In its data security litigation with D-Link Systems the FTC alleged in a complaint initially filed in January 2017, and filed unredacted in March 2017, that inadequate security measures left wireless routers and internet cameras vulnerable to attack. (Notably, the Commission vote authorizing the staff to file the complaint. was 2-1, with Commissioner [not yet Acting] Ohlhausen voting no.) The FTC’s complaint asserted both unfairness and deception claims against D-Link, alleging that despite promoting the security of its routers, D-Link failed to take steps to address well-known and easily preventable security flaws. Notably, the FTC did not claim that any customer data was exposed or that any breach had occurred. In the ensuing litigation, D-Link contended that no “substantial injury” occurred or was likely to occur, as required for an unfairness claim under Section 5(n) of the FTC Act, in the absence of evidence of actual exposure or misuse of any data. In September 2017, the district court dismissed the FTC’s unfairness claim (as well as two of the five deception allegations) against D-Link in light of the FTC’s failure to allege any concrete facts of actual harm to consumers. The matter, which is ongoing, will be one to watch in 2018.
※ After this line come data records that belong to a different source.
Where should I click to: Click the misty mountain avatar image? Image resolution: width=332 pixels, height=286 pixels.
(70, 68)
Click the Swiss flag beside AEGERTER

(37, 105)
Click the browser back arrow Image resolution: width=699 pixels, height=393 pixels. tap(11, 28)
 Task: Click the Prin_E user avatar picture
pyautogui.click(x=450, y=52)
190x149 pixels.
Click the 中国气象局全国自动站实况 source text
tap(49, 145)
Beyond enforcement, while 2017 was a relatively quiet year on the rulemaking and review front for the FTC (the FTC reviewed its Gramm Leach Bliley Act Safeguards Rule, initiated a review of the CAN-SPAM Rule, and reviewed and reissued, unchanged, its Fair Credit Reporting Act Disposal Rule), the FTC was actively involved in industry events and business and consumer education. The Commission hosted a number of events and workshops covering topics from identity theft, to artificial intelligence and block chain, to peer-to-peer payment systems and crowdfunding, and connected cars. (Our blog post on the FTC’s take-aways on that workshop is here.)
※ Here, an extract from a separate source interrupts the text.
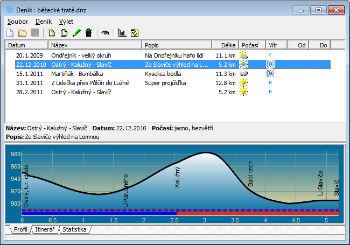Viewport: 350px width, 245px height.
Task: Click the green pencil edit icon
Action: [x=76, y=33]
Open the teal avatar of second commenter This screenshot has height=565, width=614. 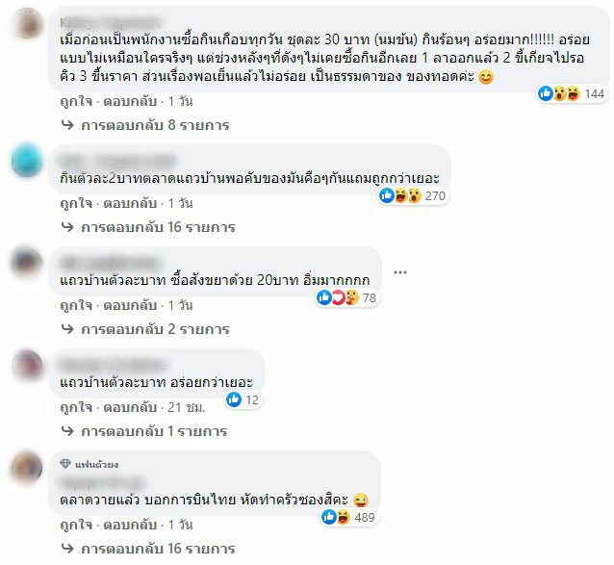pos(27,160)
The FTC also maintained active consumer and business blogs in 2017. For example, the Commission launched its very detailed Stick with Security blog series, expanding on and providing insight into the FTC’s Start with Security business guidance issued in 2015.
The FTC also provided and updated guidance for businesses on a range of topics, such as:
Finally, in 2017 the FTC continued to engage and cooperate with foreign data protection authorities around the world. The Commission, along with the Department of Commerce and others, participated in the first annual review of the EU-US Privacy Shield Framework, and the FTC designated a liaison to assist EU data protection authorities with inquires on Privacy Shield participants’ compliance with the framework and its principles. Beyond the EU, the Commission hosted delegations and engaged in bilateral discussions with officials from the Canada, China, Japan, Korea, Singapore and the UK on data privacy and security issues.
In 2018, expect to see continued FTC engagement with businesses, consumers, and foreign authorities. Look for enforcement actions involving the Privacy Shield, so that the FTC can demonstrate that it is serious about the pact, in preparation for the next annual review. Also look for more garden-variety deception cases involving misrepresentations or material omissions in statements about privacy or data security, and data security cases alleging unfairness only when the Commission can prove concrete harm. To that end, it will be interesting to see what comes from the FTC’s informational injury workshop.